Un coup à gauche, un coup à droite, mon corps se fait malmener par les aléas de la voie terreuse sur laquelle roule le transport. J'essaye de tenir ma lecture tandis que mes bras sont diligentés comme le seraient ceux d'une ridicule marionnette de spectacle. A la fois exaspérée par l'inutilité du contenu et l'impossibilité de lire correctement, je grommelle :
- Ah putain, y’a pas d’accroche dans ce fichu bouquin... Ça fait déjà trois heures que je lis et aucune action, l’auteur ne fait que parler de lui ! Pis c’est écrit chelou aussi !!
Je referme le livre, déçue de mon achat. « Voyage au Bout de la Nouille » de Louise F. Céligne, un navet, décidément. Ennuyée, je déplie ma main, la replie, regarde attentivement mes ongles. J’fais pas de manucure, non pas besoin, j’aime pas ça. Ben à la limite, même si j’me trimballe une trousse de maquillage, c’est qu’à l’intérieur j’ai bien deux trois vernis qui se baladent : un blanc, un couleur chair et un turquoise.

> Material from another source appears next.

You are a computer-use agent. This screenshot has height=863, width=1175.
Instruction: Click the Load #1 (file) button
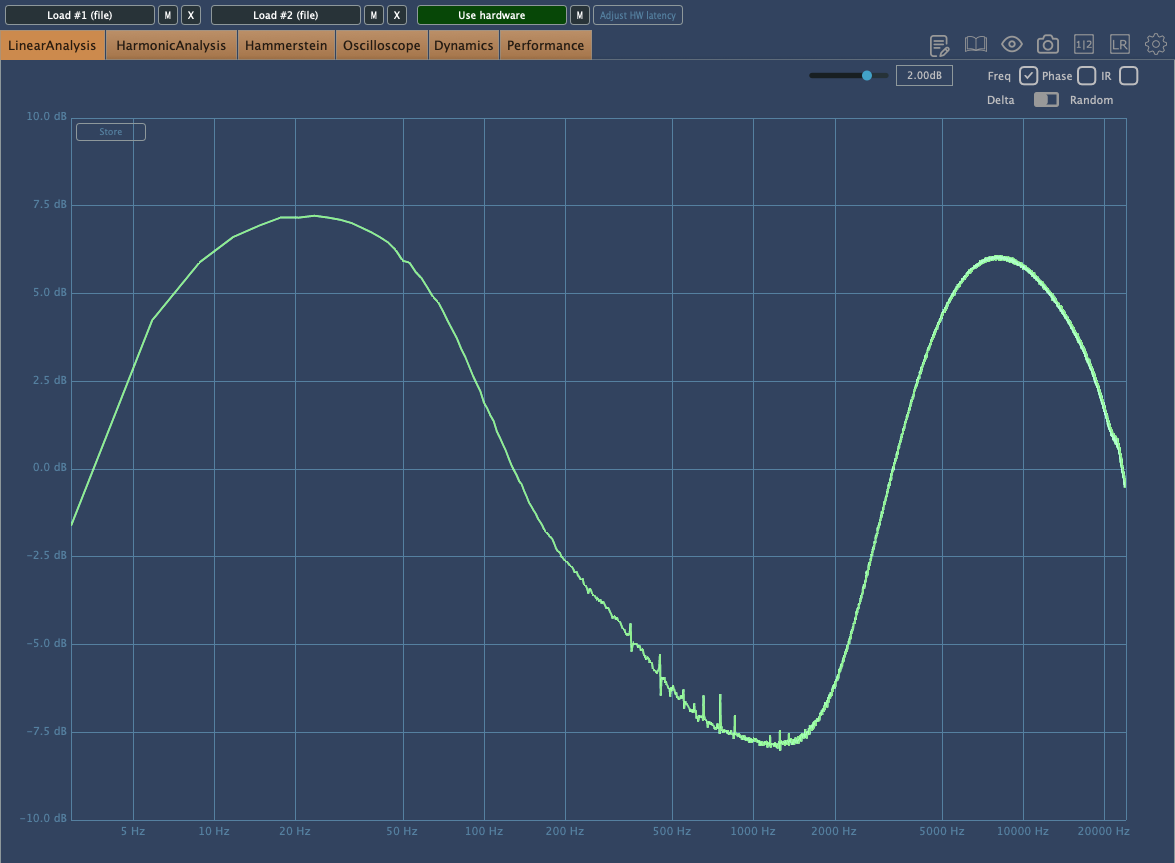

Mais je m’en sers rarement comme ça, juste quand je dois me mettre en valeur à l’issue d’une rencontre, d’une soirée, d’un diner aux chandelles… Bref ! Tiens, le carrosse s’arrête. J’pousse légèrement le rideau du plat de la main et regarde ce qu’il y a dehors. On est pas arrivés pourtant. J’alerte le conducteur, la tête sortie, en gueulant :
- Eh m’sieur ! Y’a rien dehors, là-bas. C’est juste des vieilles baraques alignées le long du chemin, qu’on sait pas comment elles tiennes debout ! Dites-moi quand on est censés arriver à la fameuse, grande, New-Rea !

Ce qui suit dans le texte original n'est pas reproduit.